Ancient Lives, an online crowdsourced project, started in 2011 at the University of Oxford that uses of which is using the public to transcribe ancient papyri. The project is relaunching in 2017. James Brusuelas, a researcher of papyrology and digital philology at the University of Oxford, came to the University of Waterloo Jan. 5 to speak about the Ancient Lives project and the progress so far.

The project started as an idea to put the collection online and invite the general public to help with transcribing the material.

“One of the biggest problems about this collection isn’t so much that we publish it slowly, it’s that we know very little in terms of its mass amount,” Brusuelas said. “And we really do just need the initial transcriptions to kind of do a rough classification and figure things out and to actually help prioritize the collection.”

The initial approach of the project stuck with transcription and pattern recognition. One problem they came across was that as the writing shifted to cursive, the accuracy level dropped, Brusuelas said.

“What we kind of expected was that for a very clear hand, we can have volunteers basically agreeing with professionals at the rate of 90 to 95 per cent,” he said. “Now, as we also expected, as this got cursive, the percentage started to drop. So I think a couple examples were very terrible … they were going down to 50 to 54 per cent agreement.”

Another problem was processing the data that came out of clicks from millions of people taking part in transcribing the works. In order to solve this problem, Brusuelas and his team used algorithms and machine learning, in order to make sense of the data. Using this data, they were able to come to a consensus.

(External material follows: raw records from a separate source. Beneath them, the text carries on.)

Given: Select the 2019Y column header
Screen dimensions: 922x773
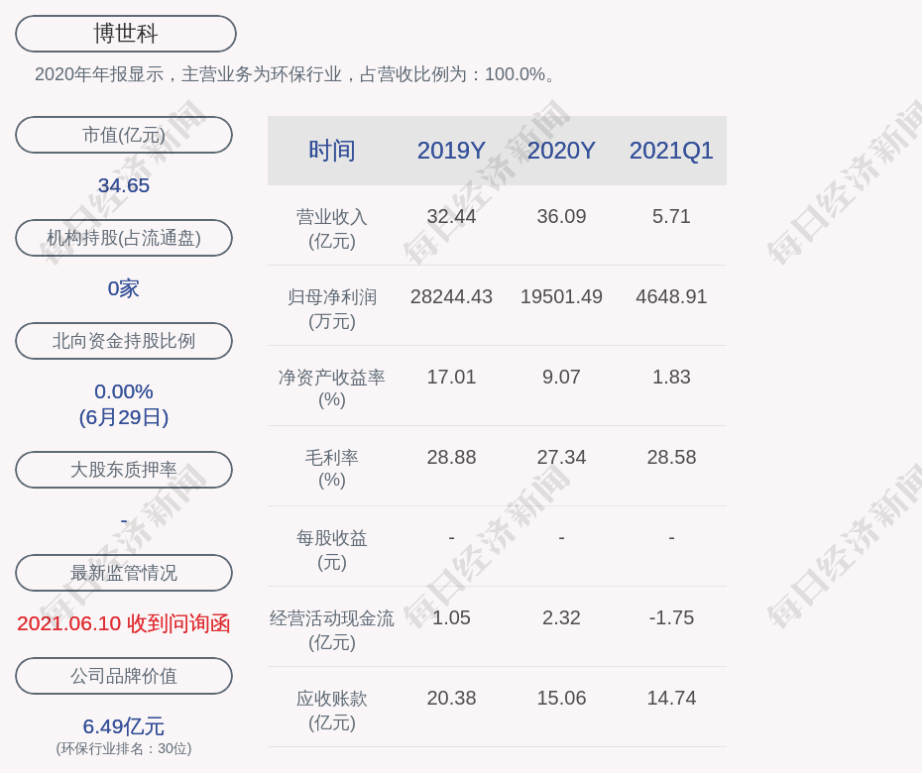Looking at the screenshot, I should (x=451, y=151).
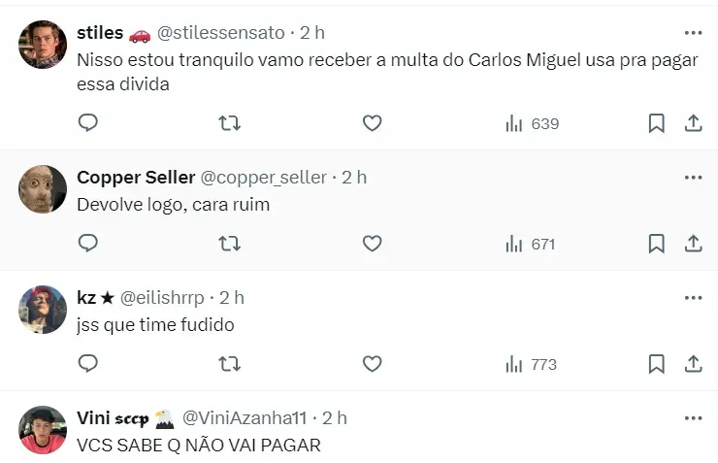Open more options on Vini's tweet
Viewport: 718px width, 463px height.
[x=693, y=417]
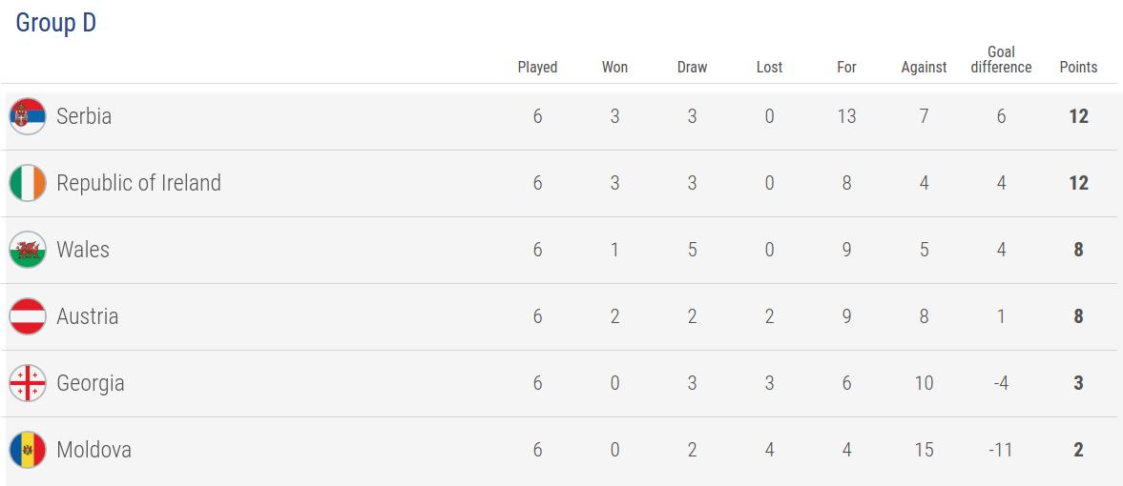Click the Moldova flag icon

(28, 450)
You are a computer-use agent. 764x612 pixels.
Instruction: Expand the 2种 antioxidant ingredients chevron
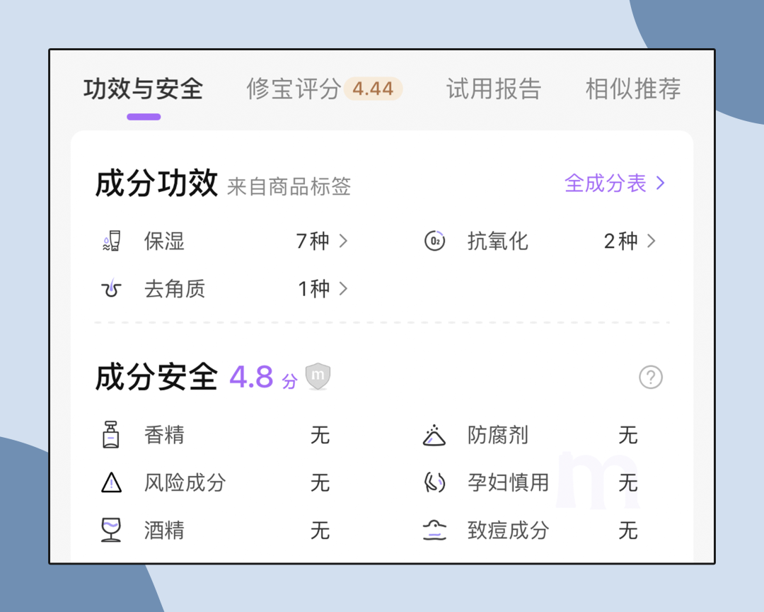click(x=652, y=242)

“We’re still working on how to expedite this process for those who are assigned to work on this text,” he said.

Brusuelas hopes to transform this project into identifying authors based on handwriting styles.

“If we could apply some computer vision and start working in handwriting identification, then another way we can interrogate this mass amount database is by images in the data to kind of see if we can put together things that might belong together in some way,” Brusuelas said. “I would be very interested to see if we could actually use the machine learning with harrowing styles the way humans have classified these and to see where the inconsistencies crop up.”